Monday, 23 May 2011

Solo 'cello

I'm sitting outside a cafe opposite Liberty on Carnaby Street. The sun is shining, I'm eating a chocolate cookie, and I’m listening to a ‘cellist busking Bach unaccompanied suites. He’s really very good. I suspect he’s playing on his second instrument, however, as it sounds a bit boxy and he's sitting in direct sunlight, but the experience is very relaxing and more than a little moving. Much of the repertoire he’s playing is stuff that I used to play in my youth, and memories are flooding back of times spent with Fiona and Ted busking in various Midlands towns. Those were some of the happiest days of my life. Endless summer days. Coventry was always the best. We went there as often as we could. We had a pitch outside a cafe in the precinct where it was dry and the acoustics were brilliant. We played Pachelbel's Canon endlessly, but no one seemed to mind. The cafe staff used to bring us free soup for our lunches, because they reckoned our playing encouraged their customers. Come to think of it, I think my Grannie also knew the owners, so there might have been an element of nepotism going on. If they saw us hovering around because another busker had got there early and pinched our pitch, they’d send the imposter away and welcome us back with open arms.


I've had two meetings today; both about this potential film about homophobia for BBC London. The first meeting was at the BBC. We discussed the format that the film might take, and had a good natter about university days. We're college contemporaries; he was Cambridge, I was York, but we both did a lot of theatre stuff, so had a number of people in common.

I milled around Soho for an hour or so, and then went to Charing Cross police station, where we were also discussing the film. I have to say, I've been incredibly impressed by the Met and the way that they’ve gone about trying to find the person who attacked Philip. I suspect we’ll never find the bastard who did it, but if we don't, it certainly won’t be because the police haven’t done their absolute best.

There was a time when I flirted with the idea of going into the police. I still do, from time to time, when the film work dries up. I love doing what I do, specifically because I get a tangible sense throughout that I'm improving people’s lives by opening their minds to new possibilities. I'm sure being a policeman must be greatly frustrating, particularly when you just can't crack the nut, but the idea of periodically solving a crime, and making a real difference to the world, has a great deal of appeal.
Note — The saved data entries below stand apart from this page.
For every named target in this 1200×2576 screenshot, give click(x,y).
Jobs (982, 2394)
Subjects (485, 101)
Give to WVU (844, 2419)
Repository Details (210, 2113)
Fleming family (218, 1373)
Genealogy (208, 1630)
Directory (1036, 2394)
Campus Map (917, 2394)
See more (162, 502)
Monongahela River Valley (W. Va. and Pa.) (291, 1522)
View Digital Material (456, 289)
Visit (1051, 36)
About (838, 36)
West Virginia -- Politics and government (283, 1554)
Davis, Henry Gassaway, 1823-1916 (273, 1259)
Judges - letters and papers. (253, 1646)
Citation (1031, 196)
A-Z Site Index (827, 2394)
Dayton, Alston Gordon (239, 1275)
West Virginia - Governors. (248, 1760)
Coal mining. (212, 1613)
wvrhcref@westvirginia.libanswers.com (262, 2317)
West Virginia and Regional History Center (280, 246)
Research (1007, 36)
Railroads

I have sent emails to various friends, asking for their thoughts on my long list of gravestone quotes. I've asked everyone to mark each one out of ten, and when all the scores are in, I'll hopefully get a sense of which ones are most moving or stirring. If anyone reading this blog would like to do some scoring, please get in touch, and I'll send you the list (ben@benjamintill.com).
Thursday 23rd May, 1661, and Pepys went to the Rhenish winehouse with Henry Moore and his friend, John Bowles. There, they met Jonas Moore, the mathematician, who “did by discourse” make Pepys and his friends “fully believe that England and France were once the same continent.” That this was not an already established fact, feels strange to me. In fact I found the sentence so intriguing when I first read it that I set it to music in the second movement of the Pepys Motet.

Pepys went home and changed into his black silk suit - the first time he’d worn it that year. He went to the Lord Mayor’s by coach, where he rubbed shoulders with a “great deal of honourable company” and witnessed some “great entertainment.” Pepys sat with Elias Ashmole. It was a day of science, for Ashmole seemed to want to assure Pepys that “frogs and many insects do often fall from the sky, ready formed.” One assumes he was talking about a whirlwinds and the like, rather than trying to convince Pepys that insects weren’t born. Or maybe he believed that they were falling from heaven. Pepys had a lovely time and went to bed so late that it was already light outside. His final sentence reminds us that it was Holy Thursday, and that various age-old (and often now long forgotten) rituals were being observed up and down London; “it pleased me to see the little boys walk up and down in procession with their broom-staffs in their hands, as I had myself long ago gone.”